Misery (1990) – Review

Obviously non-biographical, you can see a combination of King’s imagination and fear playing out on a simplistic, and easy, cinematic telling of Misery. One ‘King trait’ I love is the abundance of macabre humour, no matter how dark his twisted tales go, there’s always a sardonic punchline hidden somewhere. This time it’s done mostly through the performance of James Caan. Reiner left most of the terror in Bates’ hands. Caan is just the agonised protagonist, and he plays it fantastically. But he’s easily outshone by Bates, but that’s nothing new. Neither Reiner’s direction or Caan’s performance makes this film memorable, it’s 100% Bates, through and through, this is Kathy’s shining moment.

She’s insane, bloody insane I tell you! She’s a maniac. Hugs and cuddles, pigs and blankets then knives and fire only moments later.
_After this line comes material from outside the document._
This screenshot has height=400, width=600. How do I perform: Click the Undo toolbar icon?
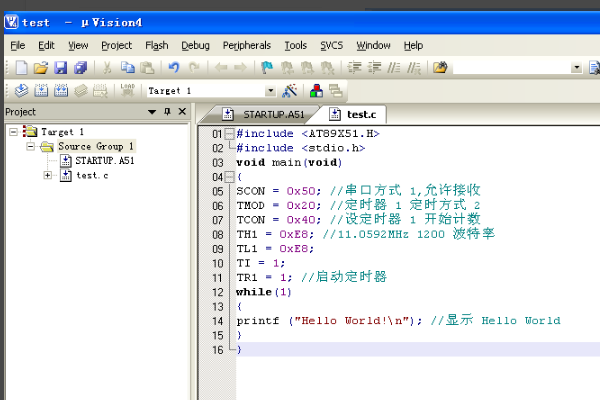tap(173, 68)
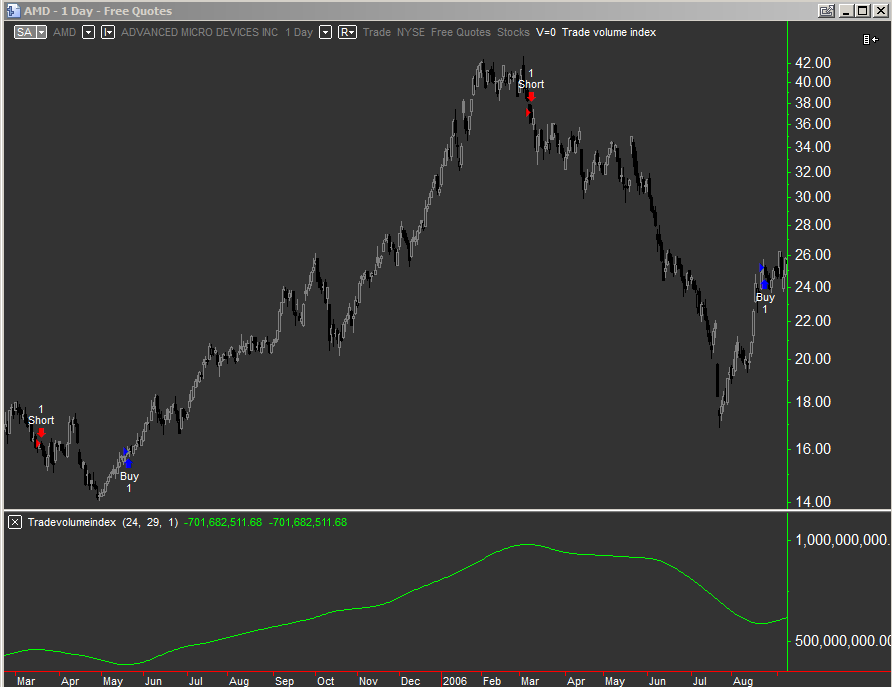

Annie Wilkes’ soft/kind-hearted performance sells the defeat in Caan’s eyes when his attempts to murder her go wrong. She acts like something just went wrong, but everyone in the audience is begging for her to “drink the wine!”. Her sweet and innocent performance makes your fear for Sheldon (Caan) more. And then she does the unthinkable. She murders the sweetest character in the film. And what’s worse is how the film neglects to show the consequences and repercussions of his death. It’s sad what happened to Sheldon and all, but what about the poor wife?! She’s completely overlooked and it’s agonising.

The whole film is selling this naturalistic tone to make everything more believable, but then it does a few things like this which ruin the illusion and immersion, these loose threads left me noticing how hollow certain aspects of the film are. Like what happened with the pig?! And how does she make any money? How come nothing else happens with the agent? She vanishes from the story and just appears at the end. All these little niggles leave the film feeling rushed, with glossed over moments and unresolved ideas.

It’s a well done film, but it’s far from fully developed. But it’s still awesome though. I just hate the incomplete feeling it gives me.